The spools of filament are loaded into a dry box and fed into a motorized extruder. The extruder’s bearings and toothed gears ensure that the material is fed into the hot nozzle at a constant rate and does not under extrude. Most commonly the extruder is located inside of an enclosure or mounted directly on top of the print head, also called “Direct Drive”.


Print Head

The print head consists of six major components that handle the extrusion of the build material. The filament is forcibly fed from the extruder into the heat sink and heater block. The heater block is comprised of three simple components. An aluminum block, a heating element, and a temperature sensor – most commonly called a thermistor. The heating element warms both the heater block and the filament while the thermistor keeps the temperature in check. In its molten state, the filament is pushed through an interchangeable nozzle with diameters of .1mm to 1mm. The most common filament nozzle is .4mm

The image below shows two colored areas. The red area of the diagram is the heater block providing temperatures of 180-275°. The blue heat sink is cooled by fans and prevents molten filament and heat from creeping up the print head, also known as “heat creep”. The cooling fans also ensure that the molten filament leaving the nozzle rapidly cools and adheres to the previous layer.


Print Bed

The last stage in a 3D printer is the print bed. The print bed is the flat and level surface where your part is built. The first layer of filament deposited on the print bed must have excellent adhesion or else the part may dislocate. Similar to constructing a house, the foundation’s quality will impact the rest of the building. To ensure proper adhesion, many printers have implemented heated build plates, tacky surfaces, or liquid adhesives. One-time use or disposable build plates can be inefficient and costly, unlike reusable build plates which require minimal cleanup and reduced waste


The material science and precision of 3D printing are key to the success of tomorrow’s technology. The ability to generate complex geometry with a broad selection of materials unlocks endless possibilities, and the next big idea could be yours.

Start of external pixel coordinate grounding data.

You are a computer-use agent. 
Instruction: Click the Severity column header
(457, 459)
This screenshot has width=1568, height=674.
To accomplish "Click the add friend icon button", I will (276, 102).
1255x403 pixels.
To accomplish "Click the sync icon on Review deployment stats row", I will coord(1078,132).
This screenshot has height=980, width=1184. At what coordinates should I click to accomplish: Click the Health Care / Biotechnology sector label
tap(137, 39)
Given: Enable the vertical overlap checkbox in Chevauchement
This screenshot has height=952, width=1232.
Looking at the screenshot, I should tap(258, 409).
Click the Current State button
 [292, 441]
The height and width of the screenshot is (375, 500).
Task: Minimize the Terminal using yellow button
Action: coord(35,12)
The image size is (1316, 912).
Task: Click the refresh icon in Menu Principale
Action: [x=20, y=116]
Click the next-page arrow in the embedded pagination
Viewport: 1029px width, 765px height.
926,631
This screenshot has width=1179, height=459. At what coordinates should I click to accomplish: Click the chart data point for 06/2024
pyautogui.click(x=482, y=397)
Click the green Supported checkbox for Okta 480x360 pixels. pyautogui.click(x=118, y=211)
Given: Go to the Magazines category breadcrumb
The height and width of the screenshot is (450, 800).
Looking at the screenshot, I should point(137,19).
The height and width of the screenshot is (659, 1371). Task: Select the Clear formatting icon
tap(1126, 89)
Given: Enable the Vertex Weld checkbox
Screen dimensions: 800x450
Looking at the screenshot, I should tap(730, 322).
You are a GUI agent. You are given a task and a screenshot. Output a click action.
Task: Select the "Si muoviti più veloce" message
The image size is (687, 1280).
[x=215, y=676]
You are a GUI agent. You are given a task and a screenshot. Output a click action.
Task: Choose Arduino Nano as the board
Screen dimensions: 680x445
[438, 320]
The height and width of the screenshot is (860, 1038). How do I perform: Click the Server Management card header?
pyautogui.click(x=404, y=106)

If you’ve enjoyed this article and have an interest in creating strong 3D prints, head over to Markforged and check out the MarkTwo and X7. Their printers have an added twist on FFF and reinforce parts with kevlar, fiberglass, and carbon fiber. Creating parts lighter and stronger than 6061 Aluminum!


For more information, to try Eiger for FREE, or to reach an Xpert visit our Markforged information pages.

Markforged releases new trend report – “The Additive Movement has Arrived!”


Markforged releases new trend report – “The Additive Movement has Arrived!”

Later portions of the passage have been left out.